带附体潜艇尾流场的数值模拟与验证

  目的  为了更好地开展潜艇的概念设计、优化水动力布局及改善螺旋桨进流质量，  方法  基于STAR-CCM+仿真软件，针对主艇体、附体（指挥室围壳、尾操纵面）的不同位置处的壁面压力和摩擦力以及尾部桨盘面处的伴流场，对SUBOFF AFF-8潜艇模型水动力特性进行数值模拟，将无量纲化处理后的计算结果（压力系数、摩擦力系数）与实验数据进行对比。结合SST k-ω湍流模型，对比RANS，URANS和DES方法求解的结果，并利用艇体附近涡量图和尾部速度等值线分析计算结果产生差异的原因。  结果  结果表明，采用RANS方法可以同时较好地解决艇体水动力和尾流场的问题，且性价比较高；采用DES方法分析流场网格尺度控制很重要。  结论  采用RANS方法并结合SST k-ω湍流模型可较好地指导潜艇的概念设计、水动力布局优化，为改善螺旋桨进流质量、降低辐射噪声等提供一种手段。
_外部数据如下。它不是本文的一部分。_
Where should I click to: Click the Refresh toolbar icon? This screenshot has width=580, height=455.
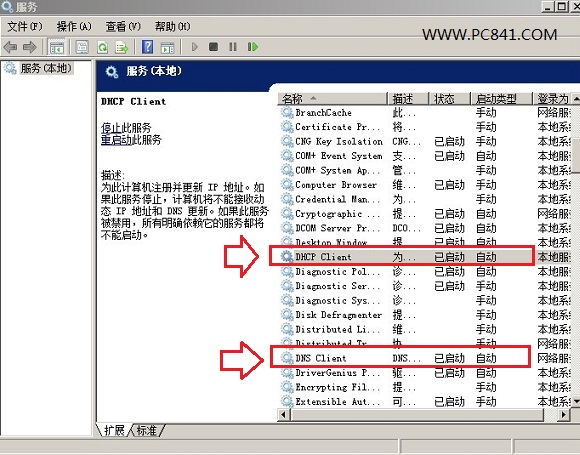(102, 47)
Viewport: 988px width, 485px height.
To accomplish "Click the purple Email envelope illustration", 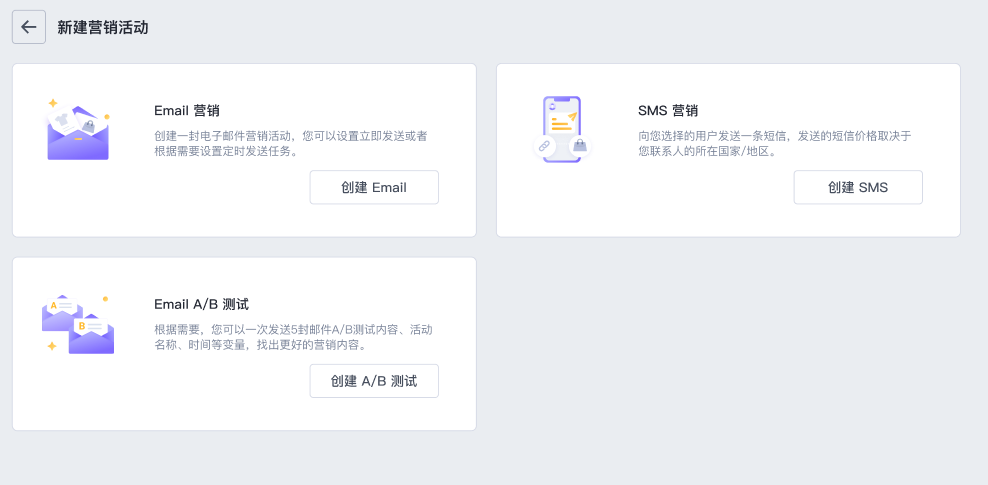I will [x=77, y=140].
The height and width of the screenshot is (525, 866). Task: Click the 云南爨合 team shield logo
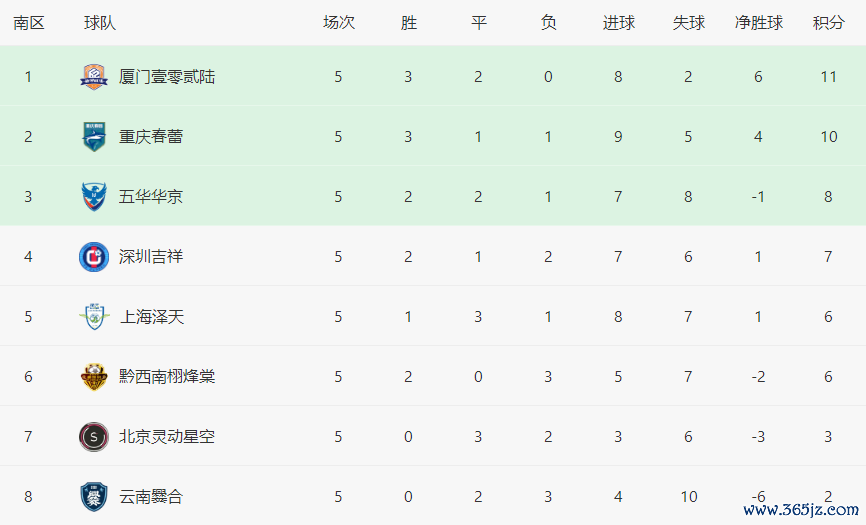94,497
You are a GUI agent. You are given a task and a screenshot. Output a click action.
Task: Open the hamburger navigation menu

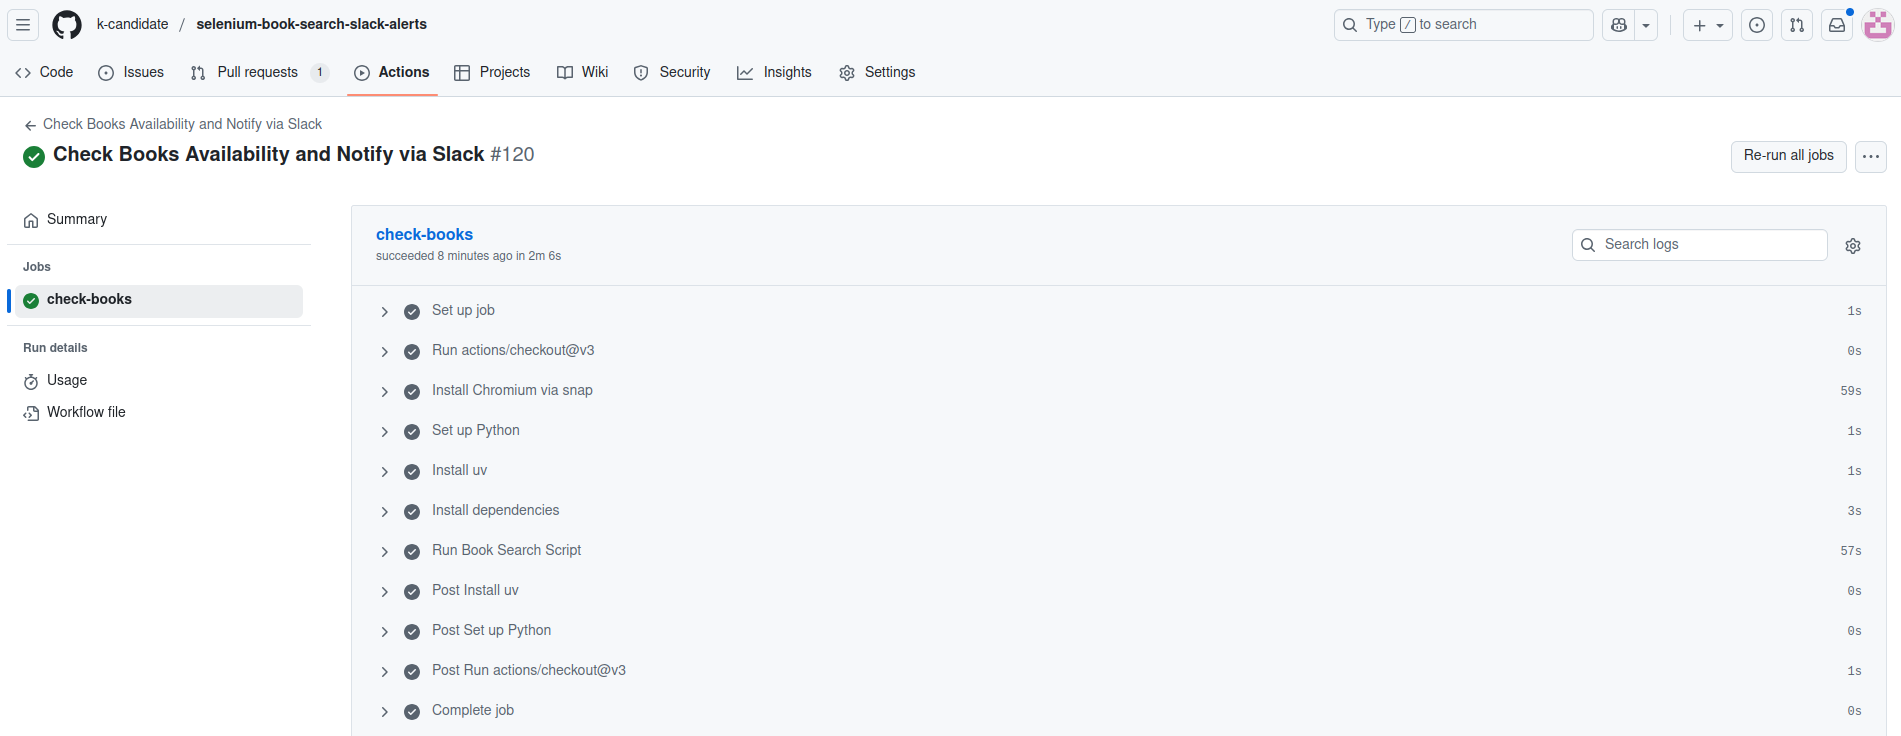(23, 25)

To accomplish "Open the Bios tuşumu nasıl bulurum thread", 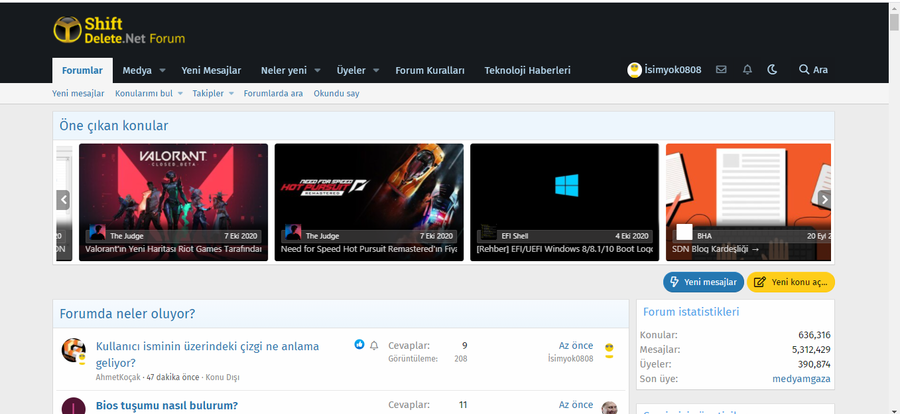I will pyautogui.click(x=166, y=405).
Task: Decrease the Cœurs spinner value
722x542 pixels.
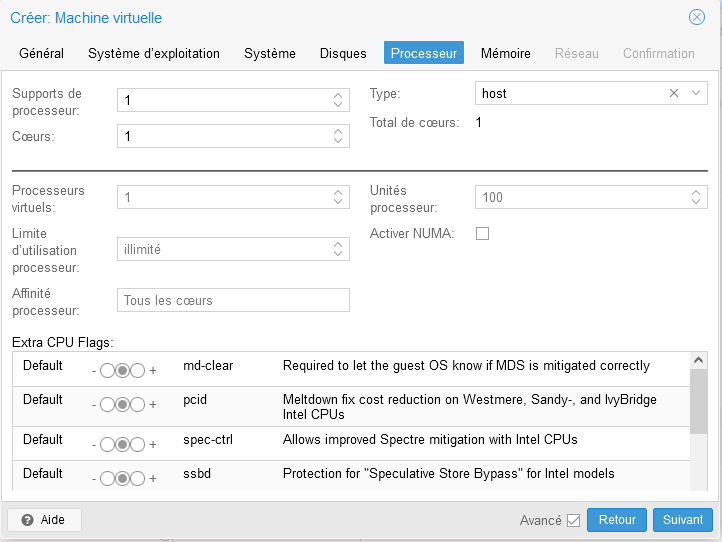Action: pos(338,140)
Numerical simulation and validation of wake field of submarine with stern appendage

  Objectives  To facilitate the concept design and optimize the hydrodynamic layout of submarine and improve the inflow quality of propeller,   Methods  numerical simulations of wake flow and hydrodynamics of the SUBOFF AFF-8 submarine model are carried out based on STAR-CCM+. Through calculating the surface pressure and friction of main hull, appendage(e.g. sail and tail control plane)at different heights together with wakes of propeller disc, coefficients(i.e. pressure coefficient, friction coefficient)in non-dimensional form and wake flow that derived from the numerical values are compared with experimental measured data. In addition, combining with the SST k-ω turbulence model, comparisons are made based on the calculated results by RANS, URANS and DES methods, and vorticity contours closed to the main hull and wake flow contours are applied to analyze the causes of discrepancies.  Results  The results demonstrate the utility of RANS method in addressing the problem of hydrodynamics and the wakes of the main hull. As for analysis of the wakes using DES method, grid size control is very important.  Conclusions  RANS method combined with the SST k-ω turbulence model can provide guidance to assist in developing the concept design and the optimization of hydrodynamic layout for a submarine, meanwhile, offer a means of improving the propeller inflow quality, and reducing the radiation noise, etc.